QALY is a more direct metric of disease burden, and we found no significant difference
between the braced and unbraced cohorts in this measure in a small prospective pilot
subgroup. Moreover, we show that there is an overall increase in direct costs for
patients who underwent bracing postoperatively. Brace costs are not insignificant,
with off-the-shelf thoraco-lumbo-sacral orthoses, a commonly utilized brace following
PLF, costing over $1000, which is nearly doubled if a custom-fit brace is required.[[10]] These findings suggest that the addition of bracing in postoperative management
does not provide added benefit and may also result in higher overall costs. Given
findings in previous studies supporting the lack of efficacy of bracing across various
presumed areas of benefit, and our findings here showing no major difference in multiple
important short-term postoperative metrics, the elimination of postoperative bracing
following single-level PLF may represent a safe, more cost-effective management strategy.
Limitations
There are important limitations to this study. Open PLF is an overarching category
of spine surgery; there are different surgical approaches to achieve a PLF. These
are dependent on operator preference and comfort. In this study, we have not separated
approaches to lumbar fusion. As such, differing practices may yield different postoperative
results that cloud the data. However, rather than restricting the study to a single
type of instrumentation or operative technique, we believe that these results do reflect
heterogeneity in operative techniques and thereby retain external validity. In addition,
there is a multitude of braces available, which we did not standardize for in our
retrospective study. Postoperative outcomes again may differ based on the brace type.
Interestingly, despite this variation in bracing pattern, overall costs remained increased.
Another important limitation is the statistical analysis in this study. We were limited
by an imbalance in sample size between the two cohorts. The univariate analyses reported
above are representative of the relationship between bracing and patient outcomes
but are not able to incorporate preoperative variables in the analysis. The designation
of being braced or unbraced was a feature of standardized surgeon-specific practice;
some neurosurgeons braced all of their patients while others braced none of their
patients. The dichotomous practices prevent overt selection bias on a case-by-case
basis although there could still be biases on which cases each neurosurgeon elected
to do. To this end, the cohort demographic analysis does not suggest that there is
any significant difference between the braced and unbraced cohorts in this study.
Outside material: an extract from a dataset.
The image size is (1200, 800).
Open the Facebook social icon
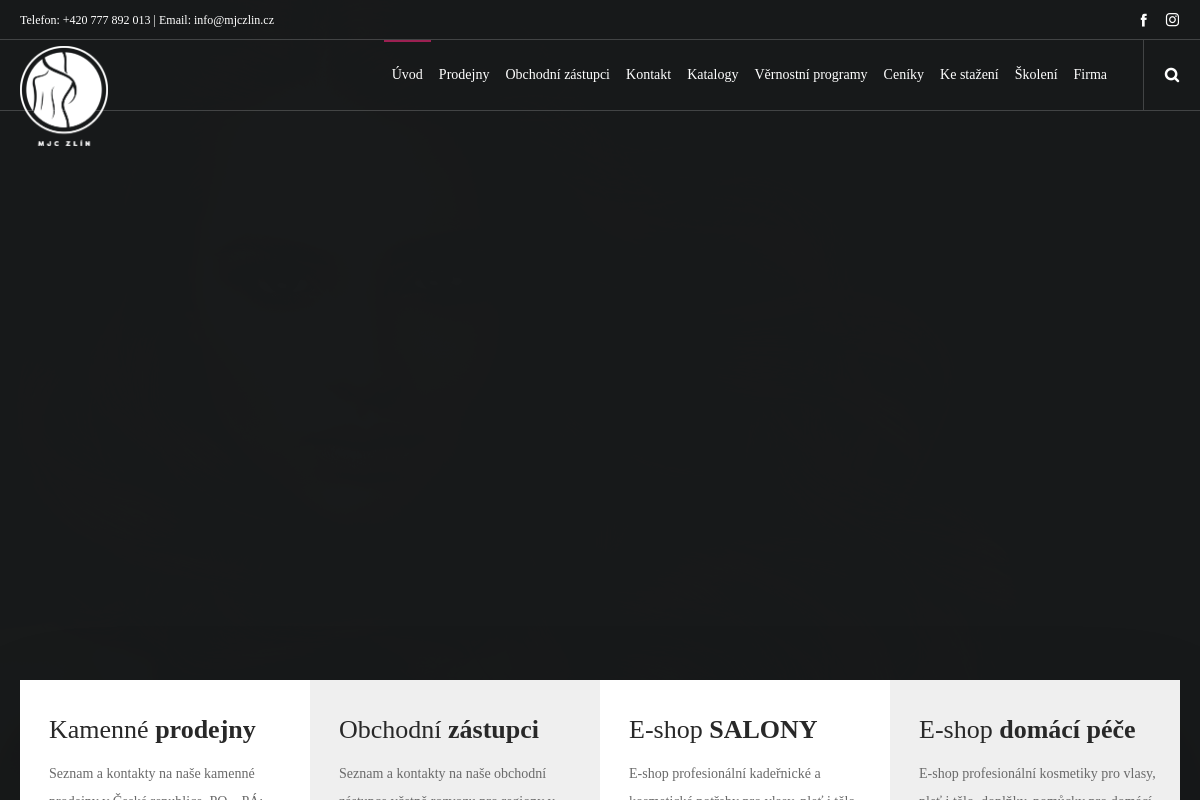click(1143, 20)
Further study will be needed to expand the population, focus on long-term outcomes,
and potential for a randomized study.
Conclusion
In this retrospective study of bracing following open PLF, we describe short-term
data that suggest that removal of bracing from the postoperative regimen for PLF will
not result in increased adverse outcomes but will reduce cost. Long-term analysis
of risk and fusion rates is necessary before the elimination of postoperative bracing
from postoperative management strategies.